For the next four years losses were projected between $5.2 billion and $10.1 billion impacting 28,000 to 55,000 “job-years,” which refers to the number of people working during a 12-month period, according to the Department of Economic Opportunity and LA County Economic Development Corp.’s Institute for Applied Economics. Workers’ income losses were estimated at $2.2 billion to $4.2 billion, and tax revenue losses for governments could total $900 million to $1.6 billion.

“The January wildfires have tested our communities in unimaginable ways — taking homes, livelihoods, and peace of mind from tens of thousands of Angelenos,” LA County Supervisor Lindsey Horvath said in a statement. “This analysis makes clear the economic toll we are still reckoning with, but it also highlights the strength and resilience driving our recovery. We are not just rebuilding structures; we are rebuilding lives, jobs, and hope for the future.”

The DEO and EDC are in the midst of a yearlong economic impact study with quarterly public updates on recovery efforts and economic impacts of the wind-fueled firestorm that devastated Altadena, Pacific Palisades and nearby communities in January. According to the agencies:

  • The Eaton and Palisades fires destroyed more than 16,000 structures, including over 11,600 residences, 100 schools and nearly 200 commercial buildings.
  • Combined, the burn areas and “secondary fire areas” impacted more than 6,800 businesses and over 47,000 workers.
  • Businesses in burn areas generated $1.4 billion annually prior to the fires, with secondary fire areas accounting for $6.8 billion in annual revenue.
  • “The majority of secondary disruption occurred in the Eaton area, which represented 76% of affected businesses and 75% of job losses in SFAs,” officials reported.

“Secondary” impacts include significant disruption in an area due to evacuation orders, smoke conditions and business closures, officials said.

The county also reported these “recovery indicators”:

  • As of July 31, 93% of filed insurance claims had been partially paid, totaling $20.4 billion.
  • 95% of destroyed or damaged parcels were cleared of debris within seven months.
  • Nearly 800 rebuilding permits have been issued with an average processing time of 52 business days.
  • Short-term rent spikes occurred in fire-adjacent ZIP codes, with rents returning to 2024 trend levels within six months.
  • Housing listings and sales in affected communities did not show evidence of mass resident flight.

“As we continue the work of rebuilding after the January wildfires, this economic analysis underscores the profound impact on our communities — from lost homes and businesses to displaced jobs,” county Board of Supervisors Chair Kathryn Barger said in a statement. “It is critical that all levels of government understand these realities so resources can be directed where they are most needed.”

Barger, whose 5th District includes the Eaton Fire area, said she supports “streamlining processes and advocating for policies that protect our residents and ease their path towards rebuilding their homes and lives.”

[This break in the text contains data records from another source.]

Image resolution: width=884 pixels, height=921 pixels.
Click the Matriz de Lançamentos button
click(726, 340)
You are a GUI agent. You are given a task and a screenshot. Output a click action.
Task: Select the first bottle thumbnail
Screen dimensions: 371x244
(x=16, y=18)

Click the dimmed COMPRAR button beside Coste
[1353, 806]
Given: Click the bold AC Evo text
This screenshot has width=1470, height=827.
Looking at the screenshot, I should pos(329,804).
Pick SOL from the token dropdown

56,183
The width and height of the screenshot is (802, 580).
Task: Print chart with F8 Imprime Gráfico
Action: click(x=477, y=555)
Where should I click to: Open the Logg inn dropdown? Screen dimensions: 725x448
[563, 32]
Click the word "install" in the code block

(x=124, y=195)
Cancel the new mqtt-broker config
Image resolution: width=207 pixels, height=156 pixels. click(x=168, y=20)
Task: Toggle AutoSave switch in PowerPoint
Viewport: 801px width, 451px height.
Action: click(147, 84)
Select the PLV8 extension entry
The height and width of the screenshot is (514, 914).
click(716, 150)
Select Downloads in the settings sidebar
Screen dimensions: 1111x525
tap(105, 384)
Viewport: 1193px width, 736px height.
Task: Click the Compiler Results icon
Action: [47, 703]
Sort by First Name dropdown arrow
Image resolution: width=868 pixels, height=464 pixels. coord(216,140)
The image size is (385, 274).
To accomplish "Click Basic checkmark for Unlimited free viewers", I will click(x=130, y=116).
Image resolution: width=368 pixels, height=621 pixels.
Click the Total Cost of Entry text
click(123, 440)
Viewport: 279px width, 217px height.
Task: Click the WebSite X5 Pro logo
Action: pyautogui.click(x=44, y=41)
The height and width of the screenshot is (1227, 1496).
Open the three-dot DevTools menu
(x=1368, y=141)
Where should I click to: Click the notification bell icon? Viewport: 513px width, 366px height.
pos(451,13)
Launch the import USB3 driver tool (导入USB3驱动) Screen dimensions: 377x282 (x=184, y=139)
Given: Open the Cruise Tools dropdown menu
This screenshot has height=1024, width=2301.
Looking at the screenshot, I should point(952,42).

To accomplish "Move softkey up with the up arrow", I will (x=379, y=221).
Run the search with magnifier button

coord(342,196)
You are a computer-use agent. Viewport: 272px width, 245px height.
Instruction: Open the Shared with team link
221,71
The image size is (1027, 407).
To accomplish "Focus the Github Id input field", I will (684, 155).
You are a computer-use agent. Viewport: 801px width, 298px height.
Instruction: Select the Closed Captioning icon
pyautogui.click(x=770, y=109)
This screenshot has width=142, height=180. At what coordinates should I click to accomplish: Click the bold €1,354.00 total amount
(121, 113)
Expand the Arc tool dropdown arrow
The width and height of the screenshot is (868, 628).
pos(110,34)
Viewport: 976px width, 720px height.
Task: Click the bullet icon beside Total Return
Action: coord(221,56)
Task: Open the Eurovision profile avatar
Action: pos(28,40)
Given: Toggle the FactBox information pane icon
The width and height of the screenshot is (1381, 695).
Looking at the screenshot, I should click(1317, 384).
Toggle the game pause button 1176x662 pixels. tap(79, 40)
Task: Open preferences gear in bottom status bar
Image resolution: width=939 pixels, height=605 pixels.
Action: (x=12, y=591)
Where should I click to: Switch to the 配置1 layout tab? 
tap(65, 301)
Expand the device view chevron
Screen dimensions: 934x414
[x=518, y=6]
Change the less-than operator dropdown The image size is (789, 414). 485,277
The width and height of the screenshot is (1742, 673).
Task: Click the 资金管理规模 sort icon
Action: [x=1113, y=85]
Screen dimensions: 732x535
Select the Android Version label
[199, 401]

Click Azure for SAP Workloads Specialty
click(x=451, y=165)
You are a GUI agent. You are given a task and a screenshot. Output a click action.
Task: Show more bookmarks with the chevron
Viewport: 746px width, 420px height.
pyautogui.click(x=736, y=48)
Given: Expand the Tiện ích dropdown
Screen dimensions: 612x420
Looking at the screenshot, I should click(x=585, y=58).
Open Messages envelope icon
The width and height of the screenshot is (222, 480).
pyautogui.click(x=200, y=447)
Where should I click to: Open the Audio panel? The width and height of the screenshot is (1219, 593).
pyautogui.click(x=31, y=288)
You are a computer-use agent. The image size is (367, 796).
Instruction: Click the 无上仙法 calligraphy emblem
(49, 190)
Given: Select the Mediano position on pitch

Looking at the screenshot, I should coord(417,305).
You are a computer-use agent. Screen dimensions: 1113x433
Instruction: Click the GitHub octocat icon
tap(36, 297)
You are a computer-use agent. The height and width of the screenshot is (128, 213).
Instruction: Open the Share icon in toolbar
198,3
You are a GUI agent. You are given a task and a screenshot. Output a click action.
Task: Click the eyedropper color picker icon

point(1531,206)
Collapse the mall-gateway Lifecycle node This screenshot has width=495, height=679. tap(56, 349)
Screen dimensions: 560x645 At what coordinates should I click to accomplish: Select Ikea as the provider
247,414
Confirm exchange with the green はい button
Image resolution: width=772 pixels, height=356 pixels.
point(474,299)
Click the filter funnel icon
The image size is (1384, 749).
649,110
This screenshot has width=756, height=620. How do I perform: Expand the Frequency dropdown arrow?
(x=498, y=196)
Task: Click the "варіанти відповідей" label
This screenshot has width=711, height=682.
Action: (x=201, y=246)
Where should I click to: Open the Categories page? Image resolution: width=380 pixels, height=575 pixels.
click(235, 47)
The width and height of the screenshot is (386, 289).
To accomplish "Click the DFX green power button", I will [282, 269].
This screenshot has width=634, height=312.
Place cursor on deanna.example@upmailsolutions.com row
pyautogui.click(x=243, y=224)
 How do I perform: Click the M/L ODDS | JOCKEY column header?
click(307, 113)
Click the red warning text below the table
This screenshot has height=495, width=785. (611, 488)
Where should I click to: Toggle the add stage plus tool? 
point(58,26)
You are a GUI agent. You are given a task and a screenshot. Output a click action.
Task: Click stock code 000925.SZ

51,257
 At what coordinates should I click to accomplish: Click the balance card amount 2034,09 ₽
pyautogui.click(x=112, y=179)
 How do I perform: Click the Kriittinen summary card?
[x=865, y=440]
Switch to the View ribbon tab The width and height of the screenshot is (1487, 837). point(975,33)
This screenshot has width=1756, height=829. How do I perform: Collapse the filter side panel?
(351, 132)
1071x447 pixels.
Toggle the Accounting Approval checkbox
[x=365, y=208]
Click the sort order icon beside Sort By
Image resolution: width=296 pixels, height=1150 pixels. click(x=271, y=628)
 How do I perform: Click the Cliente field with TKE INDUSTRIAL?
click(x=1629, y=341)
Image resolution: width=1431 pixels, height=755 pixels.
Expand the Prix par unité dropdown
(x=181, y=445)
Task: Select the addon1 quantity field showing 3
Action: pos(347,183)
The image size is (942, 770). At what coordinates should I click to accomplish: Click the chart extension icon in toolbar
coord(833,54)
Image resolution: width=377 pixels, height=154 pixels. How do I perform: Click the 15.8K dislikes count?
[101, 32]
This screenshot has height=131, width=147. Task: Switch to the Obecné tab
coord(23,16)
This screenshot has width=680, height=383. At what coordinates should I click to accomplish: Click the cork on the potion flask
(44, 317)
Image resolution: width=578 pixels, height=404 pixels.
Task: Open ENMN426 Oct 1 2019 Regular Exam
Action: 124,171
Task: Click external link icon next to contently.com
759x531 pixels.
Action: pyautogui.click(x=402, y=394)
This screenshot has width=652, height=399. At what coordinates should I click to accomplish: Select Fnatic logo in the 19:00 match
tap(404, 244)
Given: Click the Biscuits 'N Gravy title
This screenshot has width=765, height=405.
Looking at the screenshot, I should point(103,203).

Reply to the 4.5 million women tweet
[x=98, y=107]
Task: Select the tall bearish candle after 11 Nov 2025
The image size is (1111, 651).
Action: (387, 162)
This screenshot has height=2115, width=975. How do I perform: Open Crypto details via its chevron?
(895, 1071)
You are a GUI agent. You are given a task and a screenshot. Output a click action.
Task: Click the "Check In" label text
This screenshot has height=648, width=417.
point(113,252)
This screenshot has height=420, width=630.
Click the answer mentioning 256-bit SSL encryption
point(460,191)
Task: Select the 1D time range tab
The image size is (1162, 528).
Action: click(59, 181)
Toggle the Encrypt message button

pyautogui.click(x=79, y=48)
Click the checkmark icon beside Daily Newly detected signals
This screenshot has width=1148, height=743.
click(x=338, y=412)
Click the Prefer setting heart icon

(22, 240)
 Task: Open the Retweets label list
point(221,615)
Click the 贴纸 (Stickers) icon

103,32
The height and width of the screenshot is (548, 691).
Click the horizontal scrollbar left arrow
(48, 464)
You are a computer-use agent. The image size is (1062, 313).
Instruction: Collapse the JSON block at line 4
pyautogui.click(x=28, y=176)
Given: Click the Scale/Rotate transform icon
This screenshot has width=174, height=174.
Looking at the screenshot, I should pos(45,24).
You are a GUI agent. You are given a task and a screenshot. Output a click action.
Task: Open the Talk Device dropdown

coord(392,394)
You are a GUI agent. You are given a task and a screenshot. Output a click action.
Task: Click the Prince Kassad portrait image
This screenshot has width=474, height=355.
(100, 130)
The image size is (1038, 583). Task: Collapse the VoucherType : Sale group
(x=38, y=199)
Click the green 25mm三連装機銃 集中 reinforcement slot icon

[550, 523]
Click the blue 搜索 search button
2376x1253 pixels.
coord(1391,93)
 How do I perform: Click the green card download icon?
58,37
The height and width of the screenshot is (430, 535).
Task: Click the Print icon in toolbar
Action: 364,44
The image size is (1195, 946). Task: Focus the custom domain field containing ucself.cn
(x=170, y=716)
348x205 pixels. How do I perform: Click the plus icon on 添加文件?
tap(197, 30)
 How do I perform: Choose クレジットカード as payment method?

DEO Director Kelly LoBianco said in a statement, “The data makes clear what so many already know firsthand: the economic fallout from the January wildfires has been deep and widespread. But this analysis is more than a report — it’s a tool to guide targeted recovery. By understanding where losses are greatest, we can ensure resources reach the workers, businesses, and communities that need them most.

LoBianco added that the DEO seeks “an inclusive, equitable recovery, one that not only rebuilds but reimagines a more resilient economic future for LA County.”

The yearlong study and quarterly webinar series tracks indicators such as the progress of business and workforce recovery efforts, rebuilding work as well as the repair and restoration of housing and infrastructure. Officials said future sessions will focus on business and workforce disruptions, rebuilding costs and progress, workforce needs in recovery industries, housing market dynamics and policy recommendations aimed at achieving long-term resilience and disaster mitigation.

“This analysis provides a clear picture of the economic impacts of the January wildfires and a baseline for measuring recovery over time, EDC President and CEO Stephen Cheung said in a statement. “Through our collaboration with the Department of Economic Opportunity and other partners, LAEDC is committed to delivering data that helps policymakers and stakeholders allocate resources effectively and support a strong, coordinated recovery.”

Presentation materials and a video of the first session held on Sept. 15 are available on the county’s website.

The DEO also has a website with information, resources and services available for fire-affected workers and businesses.

The county’s economic impact study is funded through the California Jobs First initiative, officials said.